Setting threads higher than physical core count usually hurts performance on edge devices due to cache thrashing and context switching overhead. Always benchmark with different thread counts.

Step 4: Systemd Service¶

Set up automatic start on boot.

Bash

# Create a dedicated user
sudo useradd -r -s /bin/false mullama

# Set ownership
sudo chown -R mullama:mullama /opt/mullama

# Create the service file
sudo tee /etc/systemd/system/mullama-edge.service << 'EOF'
[Unit]
Description=Mullama Edge Inference Server
After=network.target
Wants=network-online.target

[Service]
Type=simple
User=mullama
Group=mullama
WorkingDirectory=/opt/mullama

# Environment
Environment=MODEL_PATH=/opt/mullama/models/llama3.2-1b-Q4_K_M.gguf
Environment=PORT=8080
Environment=N_CTX=512
Environment=N_THREADS=4

# Run the server
ExecStart=/usr/bin/python3 /opt/mullama/server.py

# Resource limits
MemoryMax=2G
CPUQuota=100%

# Restart on failure
Restart=on-failure
RestartSec=10

# Security hardening
NoNewPrivileges=yes
ProtectSystem=strict
ReadWritePaths=/opt/mullama/logs

[Install]
WantedBy=multi-user.target
EOF

# Enable and start
sudo systemctl daemon-reload
sudo systemctl enable mullama-edge
sudo systemctl start mullama-edge

# Check status
sudo systemctl status mullama-edge

Step 5: Edge API Server¶

A lightweight API server optimized for edge hardware.

PythonNode.js

#!/usr/bin/env python3
"""Mullama Edge API Server - optimized for resource-constrained devices."""

import os, time, json
from http.server import HTTPServer, BaseHTTPRequestHandler
from mullama import Model, Context, SamplerParams

# --- Configuration from environment ---
MODEL_PATH = os.environ.get("MODEL_PATH", "/opt/mullama/models/llama3.2-1b-Q4_K_M.gguf")
PORT = int(os.environ.get("PORT", 8080))
N_CTX = int(os.environ.get("N_CTX", 512))
N_THREADS = int(os.environ.get("N_THREADS", 4))

# --- Load model ---
print(f"Loading model: {MODEL_PATH}")
model = Model.load(MODEL_PATH, n_gpu_layers=0, use_mmap=True)
ctx = Context(model, n_ctx=N_CTX, n_batch=256, n_threads=N_THREADS)
print(f"Ready: {model.name} | ctx={N_CTX} | threads={N_THREADS}")

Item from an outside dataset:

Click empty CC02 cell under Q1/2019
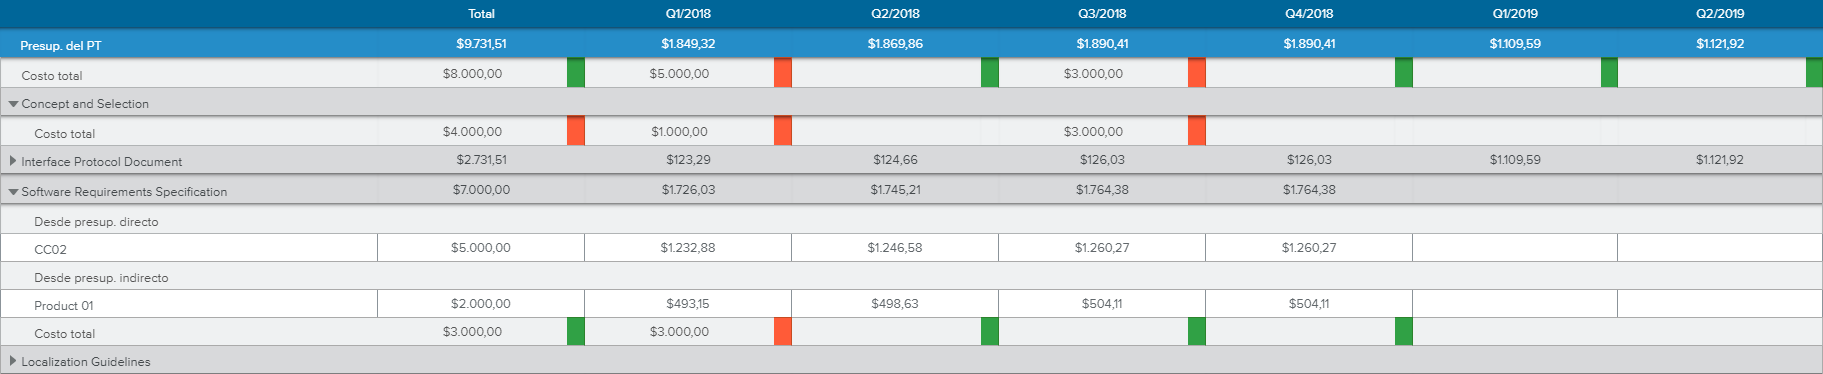The image size is (1823, 374). 1515,248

class EdgeHandler(BaseHTTPRequestHandler):
    def do_GET(self):
        if self.path == "/health":
            self.send_json(200, {
                "status": "ok", "model": model.name or "unknown",
                "context_size": N_CTX, "threads": N_THREADS,
            })
        else:
            self.send_json(404, {"error": "Not found"})

    def do_POST(self):
        if self.path == "/generate":
            length = int(self.headers.get("Content-Length", 0))
            body = json.loads(self.rfile.read(length)) if length else {}

            prompt = body.get("prompt", "")
            max_tokens = min(body.get("max_tokens", 100), N_CTX - 50)
            temperature = body.get("temperature", 0.7)

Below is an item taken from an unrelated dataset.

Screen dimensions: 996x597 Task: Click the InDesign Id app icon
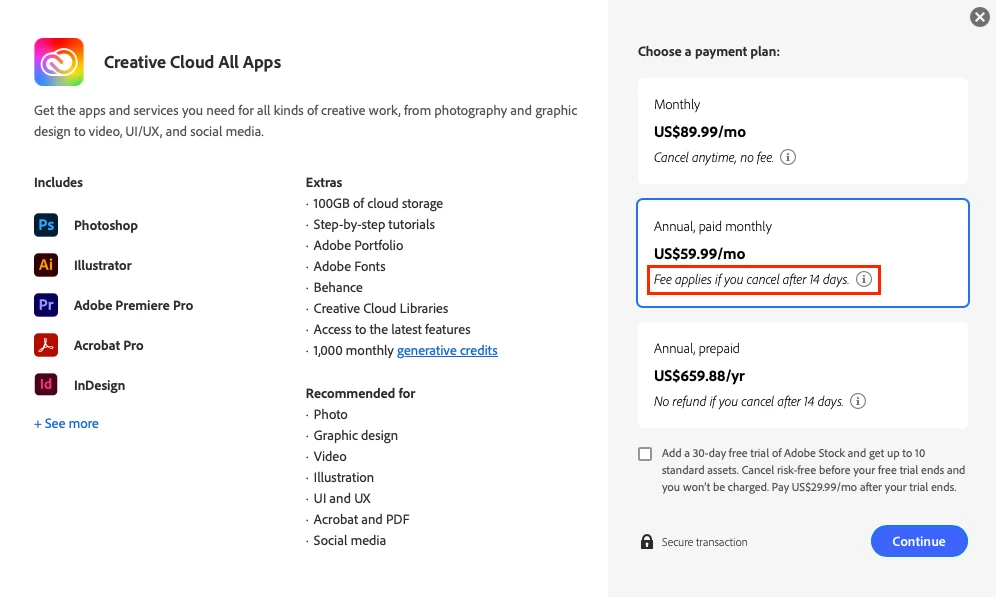(46, 385)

            if not prompt:
                return self.send_json(400, {"error": "prompt required"})

            start = time.time()
            params = SamplerParams(temperature=temperature)
            text = ctx.generate(prompt, max_tokens=max_tokens, params=params)
            elapsed = time.time() - start
            tokens = len(model.tokenize(text, add_bos=False))
            ctx.clear_cache()

            self.send_json(200, {
                "text": text.strip(),
                "tokens": tokens,
                "time_ms": int(elapsed * 1000),
                "tokens_per_sec": tokens / elapsed if elapsed > 0 else 0,
            })
        else:
            self.send_json(404, {"error": "Not found"})

    def send_json(self, code, data):
        self.send_response(code)
        self.send_header("Content-Type", "application/json")
        self.end_headers()
        self.wfile.write(json.dumps(data).encode())

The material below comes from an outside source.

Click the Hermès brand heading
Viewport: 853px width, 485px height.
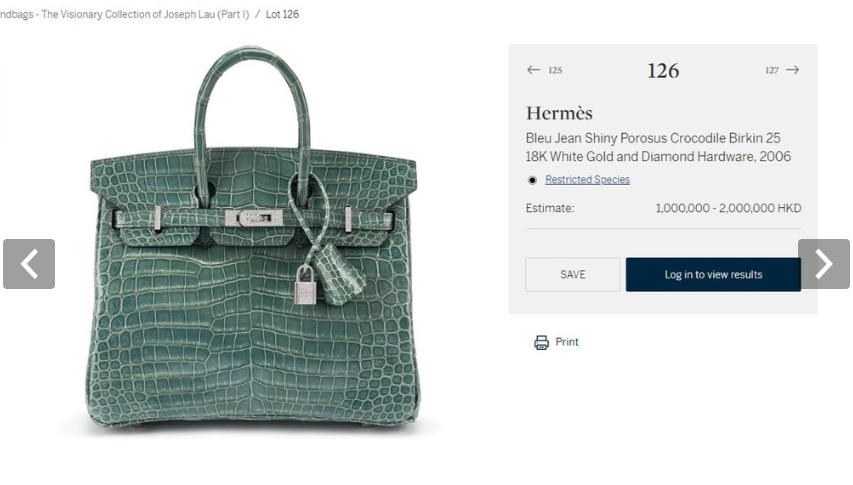click(x=559, y=113)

    def log_message(self, format, *args):
        pass  # Suppress default logging for performance

if __name__ == "__main__":
    server = HTTPServer(("0.0.0.0", PORT), EdgeHandler)
    print(f"Edge server listening on port {PORT}")
    try:
        server.serve_forever()
    except KeyboardInterrupt:
        print("\nShutting down...")

const http = require('http');
const { JsModel, JsContext } = require('mullama');

const MODEL_PATH = process.env.MODEL_PATH || '/opt/mullama/models/llama3.2-1b-Q4_K_M.gguf';
const PORT = parseInt(process.env.PORT || '8080');
const N_CTX = parseInt(process.env.N_CTX || '512');
const N_THREADS = parseInt(process.env.N_THREADS || '4');

console.log(`Loading model: ${MODEL_PATH}`);
const model = JsModel.load(MODEL_PATH, { nGpuLayers: 0, useMmap: true });
const ctx = new JsContext(model, { nCtx: N_CTX, nBatch: 256, nThreads: N_THREADS });
console.log(`Ready: ${model.name} | ctx=${N_CTX} | threads=${N_THREADS}`);

const server = http.createServer((req, res) => {
    if (req.method === 'GET' && req.url === '/health') {
        res.writeHead(200, { 'Content-Type': 'application/json' });
        res.end(JSON.stringify({ status: 'ok', model: model.name, context: N_CTX }));
        return;
    }

    if (req.method === 'POST' && req.url === '/generate') {
        let body = '';
        req.on('data', chunk => body += chunk);
        req.on('end', () => {
            const { prompt, max_tokens = 100, temperature = 0.7 } = JSON.parse(body || '{}');
            if (!prompt) {
                res.writeHead(400, { 'Content-Type': 'application/json' });
                res.end(JSON.stringify({ error: 'prompt required' }));
                return;
            }

            const start = Date.now();
            const text = ctx.generate(prompt, Math.min(max_tokens, N_CTX - 50), { temperature });
            const elapsed = (Date.now() - start) / 1000;
            const tokens = model.tokenize(text, false).length;
            ctx.clearCache();

            res.writeHead(200, { 'Content-Type': 'application/json' });
            res.end(JSON.stringify({
                text: text.trim(), tokens, time_ms: Math.round(elapsed * 1000),
                tokens_per_sec: tokens / elapsed
            }));
        });
        return;
    }

    res.writeHead(404);
    res.end('Not found');
});

server.listen(PORT, () => console.log(`Edge server on port ${PORT}`));

Step 6: Power and Thermal Considerations¶

Edge devices have power and thermal limits. Configure accordingly.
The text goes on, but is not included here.